For Greenland, the question is not whether it will become independent, but when and how. Few inside Greenland’s government think it’s ready now, but Denmark’s official position is that Greenland can become independent whenever it pleases.
Greenland is important to the United States for security reasons. The island acts as a forward operating base for the North American continent. Greenland is also part of the Arctic chain of defense (along with Iceland and the islands of Svalbard and Jan Mayen) that plays a key role in securing NATO’s northern flank.
The main U.S. military presence is at Thule Air Base in the north of Greenland. Thule also serves as a very important early-warning radar and satellite-tracking station for the protection of the U.S. homeland.
Even though Greenland is geographically in North America, most of its economic and cultural links are with Europe. Accordingly, the U.S. has been taking long overdue steps to take the relationship beyond the security dimension.
After years of the U.S. putting it on the back burner, the Trump administration announced last year that the U.S. will maintain a part-time diplomatic presence in Greenland. That’s something The Heritage Foundation has been calling for. While it’s a welcome first step, over time it should become an enduring and permanent presence.
An expanded U.S. diplomatic presence would demonstrate that the U.S. takes Greenland at a level of seriousness proportionate to its role in America’s security. It would also give the U.S. government a depth of situational awareness not possible without a consulate.
Greenland has surprisingly few economic links with North America, given its geographical proximity.
For instance, there are currently no direct flights from the U.S. to Greenland. The few direct flights that existed in the past were not profitable. The fishing industry accounts for 95% of Greenland’s exports, but only 1% of them go to the U.S.
Greenland is making a conscious effort to change this lack of connection with North America. Greenland’s national sea carrier, Royal Arctic Line, is planning to start a regular shipping service to Portland, Maine, later this year.
Although the project has been suffering from delays, Greenland’s government has been meeting with Maine government officials about increasing economic links.
The only way to fly commercially to Greenland is from Iceland or Denmark, but that could change in the coming years.

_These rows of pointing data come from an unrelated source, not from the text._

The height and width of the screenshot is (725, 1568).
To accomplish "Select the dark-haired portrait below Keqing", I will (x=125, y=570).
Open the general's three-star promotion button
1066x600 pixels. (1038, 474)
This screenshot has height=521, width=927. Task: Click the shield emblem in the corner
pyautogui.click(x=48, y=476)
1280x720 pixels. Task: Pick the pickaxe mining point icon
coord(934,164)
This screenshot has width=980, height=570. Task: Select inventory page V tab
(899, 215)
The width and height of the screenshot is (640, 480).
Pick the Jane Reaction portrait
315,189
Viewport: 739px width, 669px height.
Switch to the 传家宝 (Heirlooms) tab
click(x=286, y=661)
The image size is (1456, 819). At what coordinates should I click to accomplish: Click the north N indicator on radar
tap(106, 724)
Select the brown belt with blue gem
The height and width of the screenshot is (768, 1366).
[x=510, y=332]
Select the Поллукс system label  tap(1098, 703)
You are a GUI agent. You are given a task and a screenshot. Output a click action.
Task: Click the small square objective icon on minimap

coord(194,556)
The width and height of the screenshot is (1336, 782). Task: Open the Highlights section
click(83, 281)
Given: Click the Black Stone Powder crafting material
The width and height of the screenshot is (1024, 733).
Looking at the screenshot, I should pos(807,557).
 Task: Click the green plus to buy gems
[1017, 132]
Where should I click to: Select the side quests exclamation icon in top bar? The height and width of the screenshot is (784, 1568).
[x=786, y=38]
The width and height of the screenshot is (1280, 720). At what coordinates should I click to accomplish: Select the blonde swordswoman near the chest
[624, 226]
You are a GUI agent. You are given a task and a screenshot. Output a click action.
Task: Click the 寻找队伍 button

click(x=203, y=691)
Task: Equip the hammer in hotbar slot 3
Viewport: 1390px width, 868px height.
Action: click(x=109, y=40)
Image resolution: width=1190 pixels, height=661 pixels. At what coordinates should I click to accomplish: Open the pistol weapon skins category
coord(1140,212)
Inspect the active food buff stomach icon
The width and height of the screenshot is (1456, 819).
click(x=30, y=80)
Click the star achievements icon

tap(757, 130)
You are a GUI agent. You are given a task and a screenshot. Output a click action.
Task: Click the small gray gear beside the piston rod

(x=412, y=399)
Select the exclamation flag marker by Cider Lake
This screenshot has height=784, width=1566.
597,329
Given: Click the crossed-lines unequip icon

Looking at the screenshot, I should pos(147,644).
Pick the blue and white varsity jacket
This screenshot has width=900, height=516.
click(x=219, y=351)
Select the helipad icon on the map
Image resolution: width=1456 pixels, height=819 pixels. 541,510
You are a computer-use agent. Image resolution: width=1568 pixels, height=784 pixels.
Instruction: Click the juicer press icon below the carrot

Greenland is set to begin construction on three new airports this year, to be finished in 2023 (in Qaqortoq in the south; in Nuuk, the capital; and Ilulissat in the north).
Greenland’s government hopes the new airports will allow direct flights from North America and open up new opportunities for business and tourism.
The U.S.-Greenland relationship is strong, but as with any other relationship, it has its challenges.
Greenland made news last summer when President Donald Trump suggested that the United States could buy the island. Obviously, that notion did not go down well with the people of Greenland. There are no official or serious efforts being made by the U.S. to purchase Greenland.
Speaking privately, however, Greenland officials welcomed the attention Trump gave to the country last year, since it placed it in the international limelight.
There are also some issues regarding the awarding of the base maintenance contract dealing with the day-to-day civilian operation of Thule Air Base and the shipping contract that deals with U.S. supplies going to the base. It’s in everyone’s interests that those matters are resolved quickly and satisfactorily.
As China and Russia get more active in the Arctic region, the U.S. needs to take a broader and more sophisticated approach with its engagement in the region. But not everything can be about security all of the time. The U.S. should help deepen and foster economic relations in the Arctic region with the promotion of free trade and the principles of economic freedom.
The Trump administration’s decision to open a U.S. Consulate in Nuuk, along with the announcement of that $12.1 million in aid to foster economic growth, are steps in right direction.